Dive Brief:
- The Aspen Institute, Columbia University's Teachers College and Public Agenda have joined forces on a campaign to focus on transfer, emphasizing the role of four-year schools.
- Inside Higher Ed reports the Community College Research Center at Teachers College will kick off the campaign with a report, set to be released next month and produced in conjunction with the National Student Clearinghouse Research Center that reveals, among other things, that an inadequate transfer pipeline contributes to higher ed’s equity problem.

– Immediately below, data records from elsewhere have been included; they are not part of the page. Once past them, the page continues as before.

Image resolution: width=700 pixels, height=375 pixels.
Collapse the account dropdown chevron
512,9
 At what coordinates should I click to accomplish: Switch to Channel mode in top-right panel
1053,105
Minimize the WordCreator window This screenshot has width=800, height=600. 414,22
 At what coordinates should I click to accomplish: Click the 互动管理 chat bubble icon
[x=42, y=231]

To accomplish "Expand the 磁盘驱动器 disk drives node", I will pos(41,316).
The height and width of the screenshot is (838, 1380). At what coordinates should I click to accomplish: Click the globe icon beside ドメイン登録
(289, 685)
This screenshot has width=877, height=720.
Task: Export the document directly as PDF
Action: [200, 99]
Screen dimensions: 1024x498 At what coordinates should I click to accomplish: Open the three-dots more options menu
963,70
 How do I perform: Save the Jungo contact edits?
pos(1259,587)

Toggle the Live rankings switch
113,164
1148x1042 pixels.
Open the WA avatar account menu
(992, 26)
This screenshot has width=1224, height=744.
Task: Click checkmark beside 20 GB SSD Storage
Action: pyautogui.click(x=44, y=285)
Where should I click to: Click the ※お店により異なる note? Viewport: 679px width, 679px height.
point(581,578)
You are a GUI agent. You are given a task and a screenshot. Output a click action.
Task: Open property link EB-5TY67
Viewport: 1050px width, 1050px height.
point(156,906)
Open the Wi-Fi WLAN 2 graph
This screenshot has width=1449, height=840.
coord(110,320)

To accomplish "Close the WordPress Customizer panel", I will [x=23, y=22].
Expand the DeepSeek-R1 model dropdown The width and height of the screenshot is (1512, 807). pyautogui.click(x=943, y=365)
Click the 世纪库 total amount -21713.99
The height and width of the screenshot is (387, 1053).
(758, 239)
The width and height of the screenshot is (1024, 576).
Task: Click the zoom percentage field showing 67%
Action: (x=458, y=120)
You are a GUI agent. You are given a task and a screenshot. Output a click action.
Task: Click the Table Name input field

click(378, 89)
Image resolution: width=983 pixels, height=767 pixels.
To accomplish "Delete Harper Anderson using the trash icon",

- While many students find transferring from a community college to a four-year school comes with little support in either direction, there is variation, with exemplar partnerships like the one between Valencia College and the University of Central Florida, and the forthcoming report will break down student outcomes at four-year institutions by state, following 1.2 million students.
Dive Insight:
The push to improve the transfer pipeline out of community colleges is well-timed for multiple reasons. Inside Higher Ed points out the spread of performance-based funding formulas at the state level are providing new motivation for four-year institutions to get better outcomes from transfer students and financial pressures mean transfer students can play a role in boosting enrollment revenue.
What's more, the rise in Promise programs that offer tuition-free access to community college programs is going to shift even more attention on transfer student outcomes to a new group of students, many of whom may not have chosen the two-year programs without the scholarship incentive. States must fix their "leaky" transfer pipeline to fulfill the true promise of the program.